*** Opening of Raw data ***

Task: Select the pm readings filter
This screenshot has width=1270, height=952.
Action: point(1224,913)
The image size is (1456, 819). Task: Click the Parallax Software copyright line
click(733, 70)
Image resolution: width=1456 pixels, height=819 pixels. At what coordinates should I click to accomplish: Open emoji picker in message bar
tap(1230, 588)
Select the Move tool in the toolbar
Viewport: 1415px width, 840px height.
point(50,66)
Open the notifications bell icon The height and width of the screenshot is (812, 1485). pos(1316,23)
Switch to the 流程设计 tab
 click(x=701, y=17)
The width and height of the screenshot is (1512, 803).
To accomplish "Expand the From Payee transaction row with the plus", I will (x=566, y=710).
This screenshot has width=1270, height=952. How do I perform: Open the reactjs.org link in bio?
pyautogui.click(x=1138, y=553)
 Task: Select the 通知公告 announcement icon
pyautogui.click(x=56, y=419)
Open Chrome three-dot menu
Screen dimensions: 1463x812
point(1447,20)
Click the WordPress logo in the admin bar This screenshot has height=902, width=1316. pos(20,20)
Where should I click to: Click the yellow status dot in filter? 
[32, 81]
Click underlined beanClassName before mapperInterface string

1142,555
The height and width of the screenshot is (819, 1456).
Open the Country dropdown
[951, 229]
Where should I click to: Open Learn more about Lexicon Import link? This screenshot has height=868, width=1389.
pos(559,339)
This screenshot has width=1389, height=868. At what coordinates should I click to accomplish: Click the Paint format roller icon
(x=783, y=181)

*** Close of Raw data ***

**Task item**
Set out every record in full, exactly as given.

**Exercise solution**
Task: Select the pm readings filter
This screenshot has width=1270, height=952.
Action: point(1224,913)
The image size is (1456, 819). Task: Click the Parallax Software copyright line
click(733, 70)
Image resolution: width=1456 pixels, height=819 pixels. At what coordinates should I click to accomplish: Open emoji picker in message bar
tap(1230, 588)
Select the Move tool in the toolbar
Viewport: 1415px width, 840px height.
point(50,66)
Open the notifications bell icon The height and width of the screenshot is (812, 1485). pos(1316,23)
Switch to the 流程设计 tab
 click(x=701, y=17)
The width and height of the screenshot is (1512, 803).
To accomplish "Expand the From Payee transaction row with the plus", I will (x=566, y=710).
This screenshot has width=1270, height=952. How do I perform: Open the reactjs.org link in bio?
pyautogui.click(x=1138, y=553)
 Task: Select the 通知公告 announcement icon
pyautogui.click(x=56, y=419)
Open Chrome three-dot menu
Screen dimensions: 1463x812
point(1447,20)
Click the WordPress logo in the admin bar This screenshot has height=902, width=1316. pos(20,20)
Where should I click to: Click the yellow status dot in filter? 
[32, 81]
Click underlined beanClassName before mapperInterface string

1142,555
The height and width of the screenshot is (819, 1456).
Open the Country dropdown
[951, 229]
Where should I click to: Open Learn more about Lexicon Import link? This screenshot has height=868, width=1389.
pos(559,339)
This screenshot has width=1389, height=868. At what coordinates should I click to accomplish: Click the Paint format roller icon
(x=783, y=181)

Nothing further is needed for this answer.